▶ [SET EXERCISE]
Rewrite the listing from its start through the line with "will click(584, 110).", changing "Latvia" to "Estonia" and leaving everything else as it is.

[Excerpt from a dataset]
____________
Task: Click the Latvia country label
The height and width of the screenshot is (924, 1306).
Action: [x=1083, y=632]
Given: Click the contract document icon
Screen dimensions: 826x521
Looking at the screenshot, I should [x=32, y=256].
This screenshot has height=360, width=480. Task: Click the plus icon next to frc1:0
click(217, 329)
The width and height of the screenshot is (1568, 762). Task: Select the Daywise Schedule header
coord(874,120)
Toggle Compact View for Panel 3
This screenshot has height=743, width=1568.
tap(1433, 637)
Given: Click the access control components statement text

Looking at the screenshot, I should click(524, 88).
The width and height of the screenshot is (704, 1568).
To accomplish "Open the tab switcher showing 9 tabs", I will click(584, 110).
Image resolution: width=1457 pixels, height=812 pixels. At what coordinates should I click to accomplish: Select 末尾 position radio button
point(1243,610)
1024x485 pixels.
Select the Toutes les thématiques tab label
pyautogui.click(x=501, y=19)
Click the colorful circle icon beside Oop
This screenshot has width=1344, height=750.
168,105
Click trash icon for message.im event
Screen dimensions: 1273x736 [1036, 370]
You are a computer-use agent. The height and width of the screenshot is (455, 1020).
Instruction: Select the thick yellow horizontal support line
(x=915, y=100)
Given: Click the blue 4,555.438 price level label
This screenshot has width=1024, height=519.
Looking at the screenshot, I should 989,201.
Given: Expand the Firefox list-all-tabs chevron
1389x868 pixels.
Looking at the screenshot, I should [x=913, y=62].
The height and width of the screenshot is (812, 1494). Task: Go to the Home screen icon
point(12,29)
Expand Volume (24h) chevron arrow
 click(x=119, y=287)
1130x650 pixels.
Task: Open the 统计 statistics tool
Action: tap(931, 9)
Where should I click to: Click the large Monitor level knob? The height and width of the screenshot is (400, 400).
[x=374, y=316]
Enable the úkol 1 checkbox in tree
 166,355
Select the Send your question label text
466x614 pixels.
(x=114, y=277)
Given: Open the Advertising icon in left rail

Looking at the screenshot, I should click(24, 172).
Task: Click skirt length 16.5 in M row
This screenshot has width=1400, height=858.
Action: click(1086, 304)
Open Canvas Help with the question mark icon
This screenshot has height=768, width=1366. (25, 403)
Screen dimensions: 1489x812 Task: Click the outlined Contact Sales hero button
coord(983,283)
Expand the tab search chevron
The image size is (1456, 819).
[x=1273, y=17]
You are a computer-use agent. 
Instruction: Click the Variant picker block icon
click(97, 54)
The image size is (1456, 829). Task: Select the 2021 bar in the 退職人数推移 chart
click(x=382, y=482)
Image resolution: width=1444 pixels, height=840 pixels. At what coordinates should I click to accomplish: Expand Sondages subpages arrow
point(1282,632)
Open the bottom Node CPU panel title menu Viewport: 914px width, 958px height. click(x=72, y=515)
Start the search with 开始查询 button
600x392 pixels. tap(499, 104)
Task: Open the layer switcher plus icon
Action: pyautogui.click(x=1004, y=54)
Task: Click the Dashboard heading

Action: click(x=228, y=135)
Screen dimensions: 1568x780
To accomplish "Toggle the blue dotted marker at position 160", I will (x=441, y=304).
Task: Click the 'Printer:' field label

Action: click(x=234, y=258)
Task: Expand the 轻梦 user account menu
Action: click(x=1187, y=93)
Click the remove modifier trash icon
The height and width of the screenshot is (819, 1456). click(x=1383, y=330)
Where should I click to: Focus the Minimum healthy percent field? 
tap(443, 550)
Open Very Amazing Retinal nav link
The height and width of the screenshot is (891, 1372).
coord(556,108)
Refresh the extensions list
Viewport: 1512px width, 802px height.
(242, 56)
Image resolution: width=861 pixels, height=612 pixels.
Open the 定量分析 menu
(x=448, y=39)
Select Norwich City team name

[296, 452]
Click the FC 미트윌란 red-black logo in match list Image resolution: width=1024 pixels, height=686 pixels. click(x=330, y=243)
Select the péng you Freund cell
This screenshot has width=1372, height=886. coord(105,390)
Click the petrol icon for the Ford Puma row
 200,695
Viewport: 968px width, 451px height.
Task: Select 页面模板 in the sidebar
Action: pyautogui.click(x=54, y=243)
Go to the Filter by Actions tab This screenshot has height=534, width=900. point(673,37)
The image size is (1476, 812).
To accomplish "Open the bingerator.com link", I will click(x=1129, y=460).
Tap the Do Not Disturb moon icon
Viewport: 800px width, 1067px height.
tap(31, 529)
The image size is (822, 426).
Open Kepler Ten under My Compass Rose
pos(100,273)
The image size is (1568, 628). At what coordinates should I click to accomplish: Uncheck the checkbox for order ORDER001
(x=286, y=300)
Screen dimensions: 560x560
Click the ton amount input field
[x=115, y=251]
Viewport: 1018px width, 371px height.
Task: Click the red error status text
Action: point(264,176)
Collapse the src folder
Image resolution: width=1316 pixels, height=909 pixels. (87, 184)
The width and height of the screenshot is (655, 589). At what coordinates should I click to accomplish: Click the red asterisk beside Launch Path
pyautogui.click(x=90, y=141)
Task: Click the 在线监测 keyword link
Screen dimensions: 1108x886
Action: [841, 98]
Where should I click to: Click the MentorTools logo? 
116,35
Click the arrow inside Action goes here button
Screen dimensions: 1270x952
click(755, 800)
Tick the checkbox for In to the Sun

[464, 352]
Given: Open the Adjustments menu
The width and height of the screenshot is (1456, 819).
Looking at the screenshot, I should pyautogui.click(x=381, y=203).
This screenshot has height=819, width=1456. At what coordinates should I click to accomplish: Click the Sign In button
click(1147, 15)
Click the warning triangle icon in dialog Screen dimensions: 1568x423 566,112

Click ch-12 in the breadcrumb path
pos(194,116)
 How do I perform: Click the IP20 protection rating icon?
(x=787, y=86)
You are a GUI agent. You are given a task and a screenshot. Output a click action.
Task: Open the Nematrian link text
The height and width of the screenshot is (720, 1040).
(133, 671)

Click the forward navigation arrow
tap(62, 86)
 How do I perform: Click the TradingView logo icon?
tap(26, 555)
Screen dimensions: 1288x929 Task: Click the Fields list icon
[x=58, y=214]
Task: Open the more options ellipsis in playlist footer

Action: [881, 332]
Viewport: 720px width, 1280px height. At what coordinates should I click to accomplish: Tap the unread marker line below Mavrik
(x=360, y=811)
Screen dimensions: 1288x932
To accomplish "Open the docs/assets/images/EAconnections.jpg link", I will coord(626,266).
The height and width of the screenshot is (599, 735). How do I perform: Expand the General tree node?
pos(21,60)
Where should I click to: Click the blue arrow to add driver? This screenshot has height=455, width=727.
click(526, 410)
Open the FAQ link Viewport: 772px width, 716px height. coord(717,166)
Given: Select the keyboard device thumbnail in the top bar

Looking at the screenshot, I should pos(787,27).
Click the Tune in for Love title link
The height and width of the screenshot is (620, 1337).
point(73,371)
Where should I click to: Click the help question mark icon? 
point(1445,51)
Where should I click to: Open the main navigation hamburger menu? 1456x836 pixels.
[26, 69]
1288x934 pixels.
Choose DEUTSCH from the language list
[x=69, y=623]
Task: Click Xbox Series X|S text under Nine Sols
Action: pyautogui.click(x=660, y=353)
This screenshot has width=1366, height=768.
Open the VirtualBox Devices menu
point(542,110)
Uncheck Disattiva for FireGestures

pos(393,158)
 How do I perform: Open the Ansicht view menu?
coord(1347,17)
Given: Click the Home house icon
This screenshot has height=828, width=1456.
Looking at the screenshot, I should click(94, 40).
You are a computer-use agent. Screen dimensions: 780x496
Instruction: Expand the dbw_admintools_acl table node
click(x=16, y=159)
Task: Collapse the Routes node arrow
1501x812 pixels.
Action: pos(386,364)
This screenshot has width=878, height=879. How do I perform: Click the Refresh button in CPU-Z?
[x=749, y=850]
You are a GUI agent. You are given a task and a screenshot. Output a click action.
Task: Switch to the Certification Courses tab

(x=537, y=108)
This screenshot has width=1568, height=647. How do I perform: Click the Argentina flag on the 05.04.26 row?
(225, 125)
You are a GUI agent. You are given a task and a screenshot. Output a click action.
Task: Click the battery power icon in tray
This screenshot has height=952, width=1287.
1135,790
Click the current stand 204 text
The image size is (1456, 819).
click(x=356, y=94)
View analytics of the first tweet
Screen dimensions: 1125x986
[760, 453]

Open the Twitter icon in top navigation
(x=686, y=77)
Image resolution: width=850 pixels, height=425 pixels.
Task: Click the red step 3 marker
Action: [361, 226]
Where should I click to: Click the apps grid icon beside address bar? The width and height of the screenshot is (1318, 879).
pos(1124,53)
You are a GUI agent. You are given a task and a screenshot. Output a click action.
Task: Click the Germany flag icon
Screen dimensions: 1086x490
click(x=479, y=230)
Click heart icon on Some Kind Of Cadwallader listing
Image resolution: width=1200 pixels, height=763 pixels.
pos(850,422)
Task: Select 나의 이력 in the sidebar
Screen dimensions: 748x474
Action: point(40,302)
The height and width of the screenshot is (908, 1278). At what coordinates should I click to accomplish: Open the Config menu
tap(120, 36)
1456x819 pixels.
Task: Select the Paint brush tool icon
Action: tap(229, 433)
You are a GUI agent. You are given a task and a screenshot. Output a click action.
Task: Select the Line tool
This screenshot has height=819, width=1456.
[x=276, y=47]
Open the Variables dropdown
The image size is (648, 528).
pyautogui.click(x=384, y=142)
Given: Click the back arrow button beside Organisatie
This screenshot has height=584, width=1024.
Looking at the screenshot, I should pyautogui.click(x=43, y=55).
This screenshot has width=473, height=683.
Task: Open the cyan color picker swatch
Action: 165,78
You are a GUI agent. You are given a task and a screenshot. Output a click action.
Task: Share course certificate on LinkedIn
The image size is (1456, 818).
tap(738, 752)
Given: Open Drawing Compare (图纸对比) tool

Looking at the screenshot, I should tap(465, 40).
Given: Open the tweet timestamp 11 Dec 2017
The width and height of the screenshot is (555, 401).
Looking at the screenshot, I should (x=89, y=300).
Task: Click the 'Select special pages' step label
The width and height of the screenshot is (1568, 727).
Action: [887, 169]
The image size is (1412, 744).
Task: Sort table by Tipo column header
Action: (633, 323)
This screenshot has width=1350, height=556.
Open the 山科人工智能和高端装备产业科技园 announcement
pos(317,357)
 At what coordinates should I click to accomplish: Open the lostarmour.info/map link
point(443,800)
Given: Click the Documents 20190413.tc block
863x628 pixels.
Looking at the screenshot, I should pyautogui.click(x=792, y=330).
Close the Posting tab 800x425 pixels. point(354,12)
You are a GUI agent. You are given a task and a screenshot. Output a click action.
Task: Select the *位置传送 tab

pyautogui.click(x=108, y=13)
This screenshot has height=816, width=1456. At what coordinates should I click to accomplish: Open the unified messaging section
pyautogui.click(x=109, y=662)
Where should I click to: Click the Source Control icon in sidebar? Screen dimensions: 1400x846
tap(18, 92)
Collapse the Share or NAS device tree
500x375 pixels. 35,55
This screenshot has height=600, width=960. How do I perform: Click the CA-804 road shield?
____________
▶ [REPLY TO THE EXERCISE]
Task: Click the Estonia country label
The height and width of the screenshot is (924, 1306).
Action: [x=1083, y=632]
Given: Click the contract document icon
Screen dimensions: 826x521
Looking at the screenshot, I should [x=32, y=256].
This screenshot has height=360, width=480. Task: Click the plus icon next to frc1:0
click(217, 329)
The width and height of the screenshot is (1568, 762). Task: Select the Daywise Schedule header
coord(874,120)
Toggle Compact View for Panel 3
This screenshot has height=743, width=1568.
tap(1433, 637)
Given: Click the access control components statement text

Looking at the screenshot, I should click(524, 88).
The width and height of the screenshot is (704, 1568).
To accomplish "Open the tab switcher showing 9 tabs", I will click(584, 110).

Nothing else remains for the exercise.